Data entries:
— START —
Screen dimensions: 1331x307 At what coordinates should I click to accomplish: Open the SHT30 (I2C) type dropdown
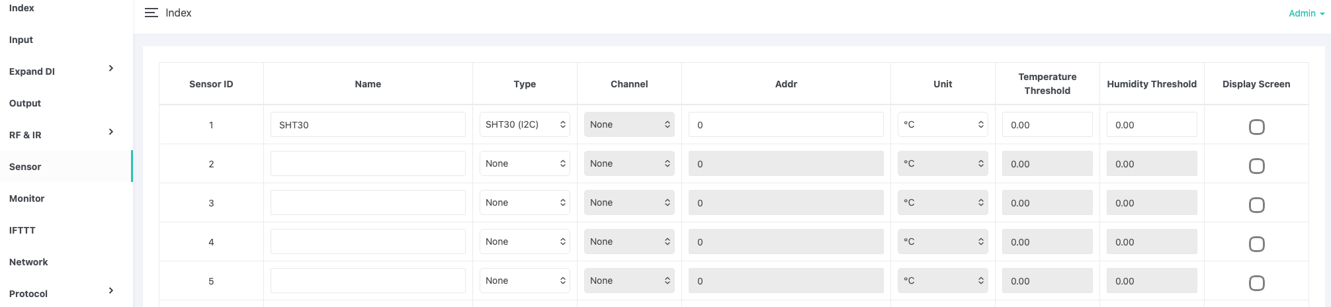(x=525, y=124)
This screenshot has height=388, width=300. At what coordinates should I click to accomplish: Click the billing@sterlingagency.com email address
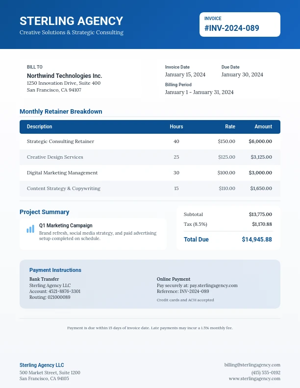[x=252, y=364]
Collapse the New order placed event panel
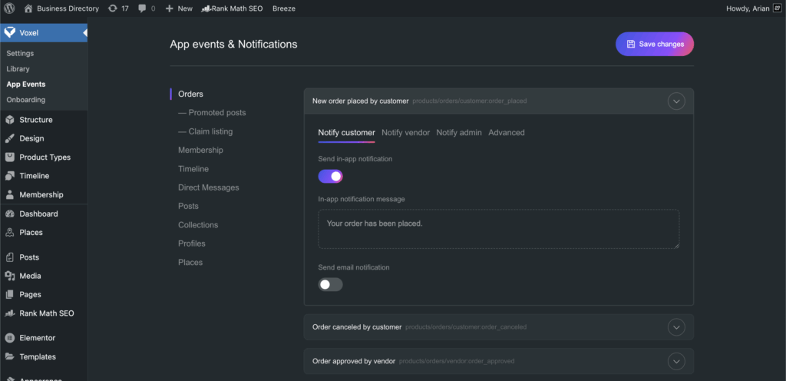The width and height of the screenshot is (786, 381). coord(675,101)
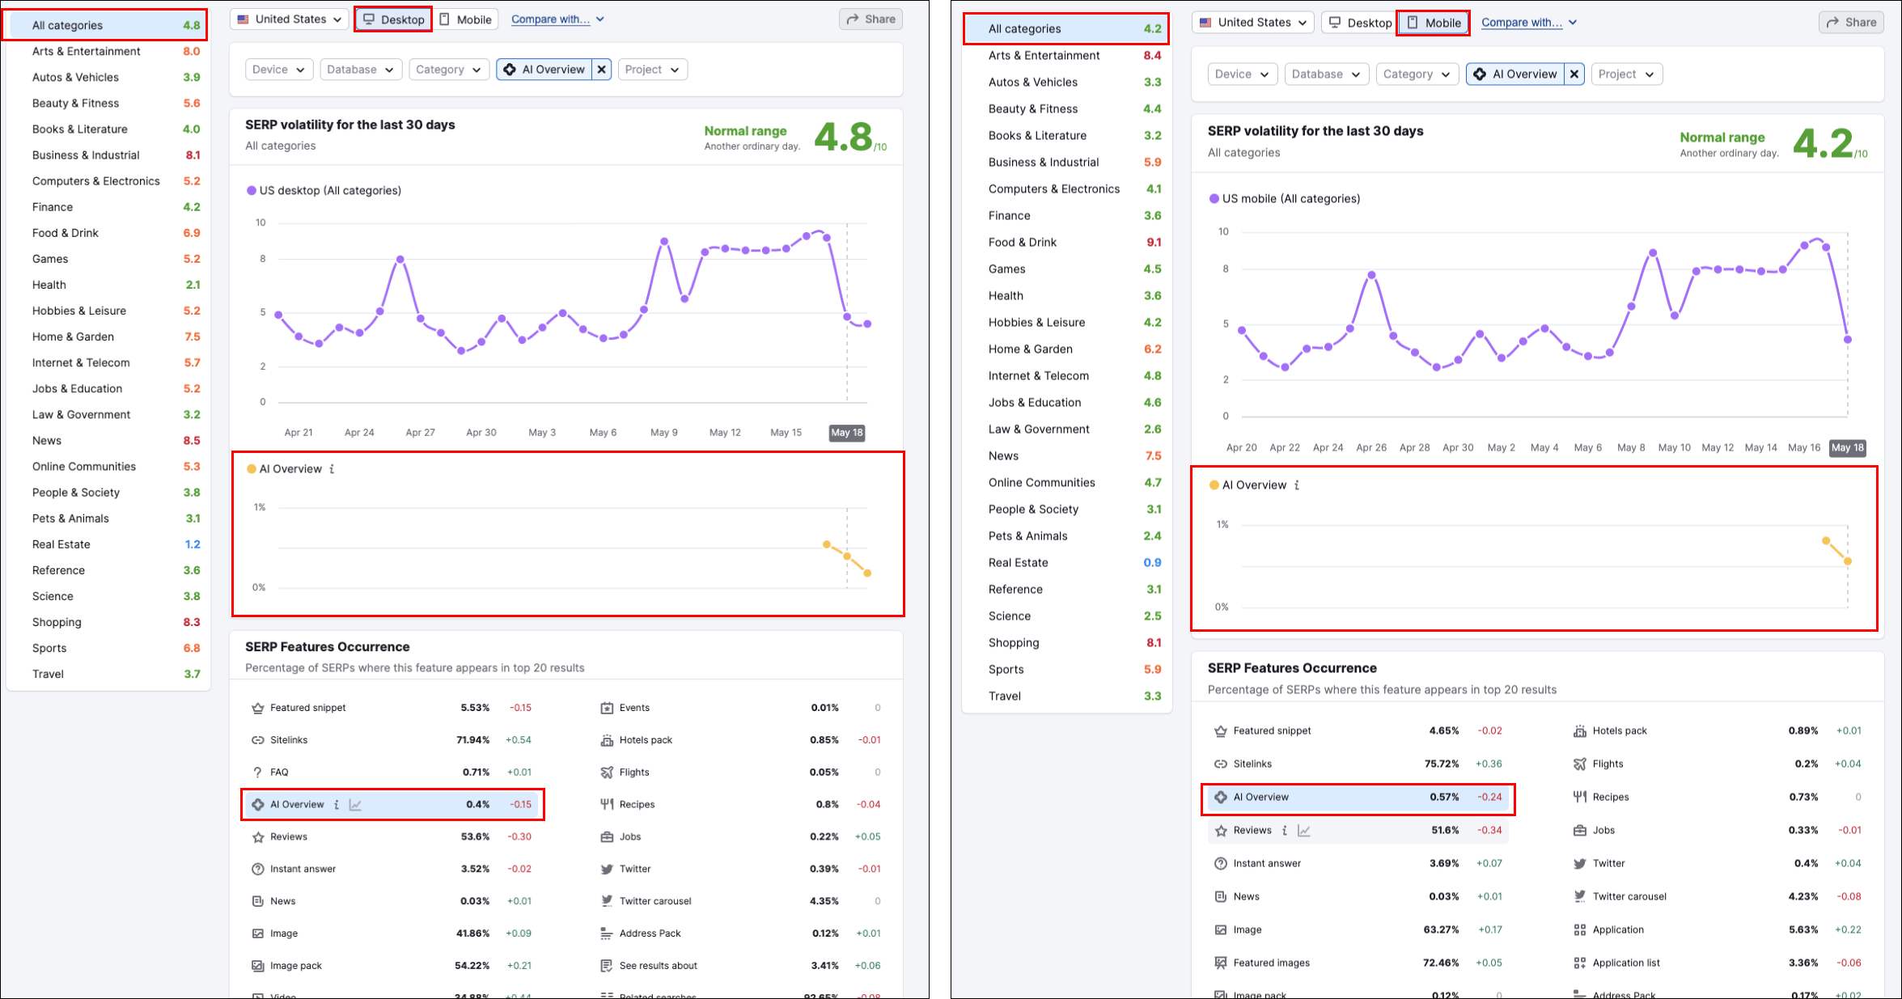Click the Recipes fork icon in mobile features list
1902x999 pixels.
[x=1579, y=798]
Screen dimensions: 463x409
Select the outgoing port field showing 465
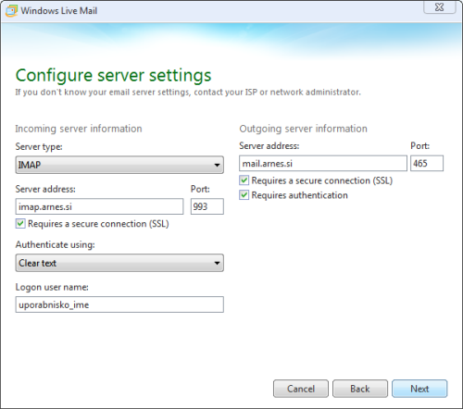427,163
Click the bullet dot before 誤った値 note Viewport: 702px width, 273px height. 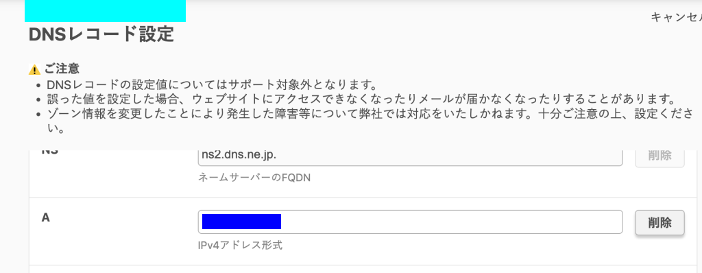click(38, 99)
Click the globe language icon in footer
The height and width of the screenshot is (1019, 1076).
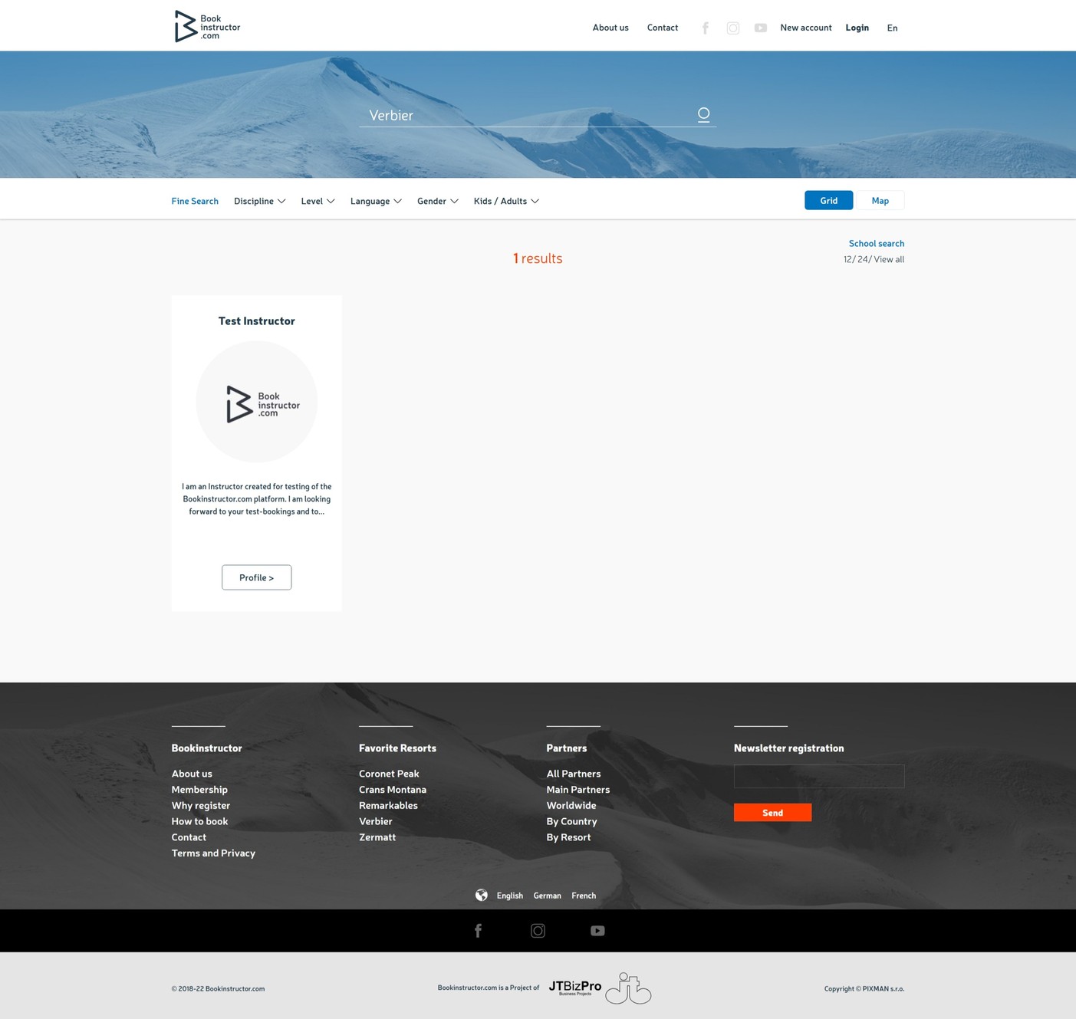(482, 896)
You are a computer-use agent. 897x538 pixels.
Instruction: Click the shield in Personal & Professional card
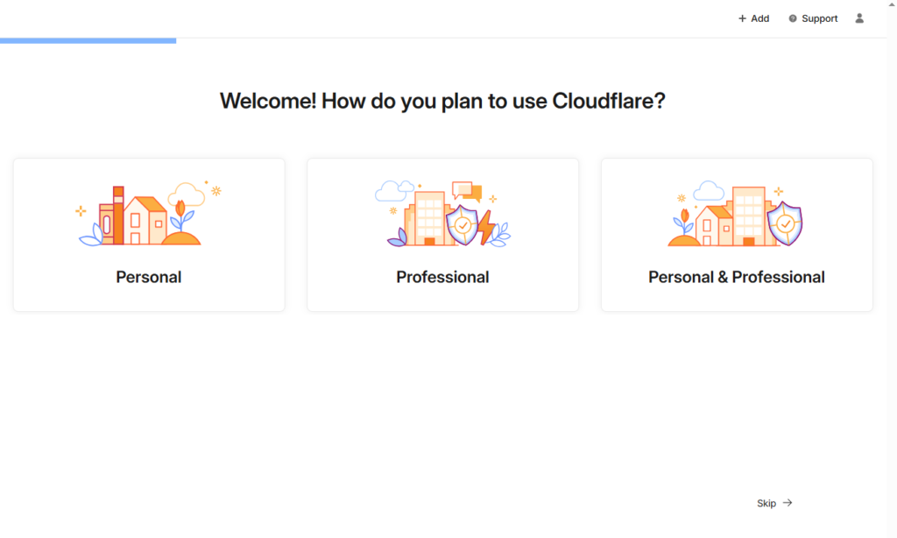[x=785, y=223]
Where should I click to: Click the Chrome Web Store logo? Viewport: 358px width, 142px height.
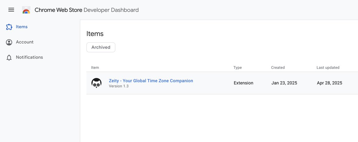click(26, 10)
— END —
Work to do:
Show each line of the items above that contains the word "accomplish".

Output below:
Screen dimensions: 1331x307 At what coordinates should I click to accomplish: Open the SHT30 (I2C) type dropdown
This screenshot has height=388, width=300. At what coordinates should I click to accomplish: Click the billing@sterlingagency.com email address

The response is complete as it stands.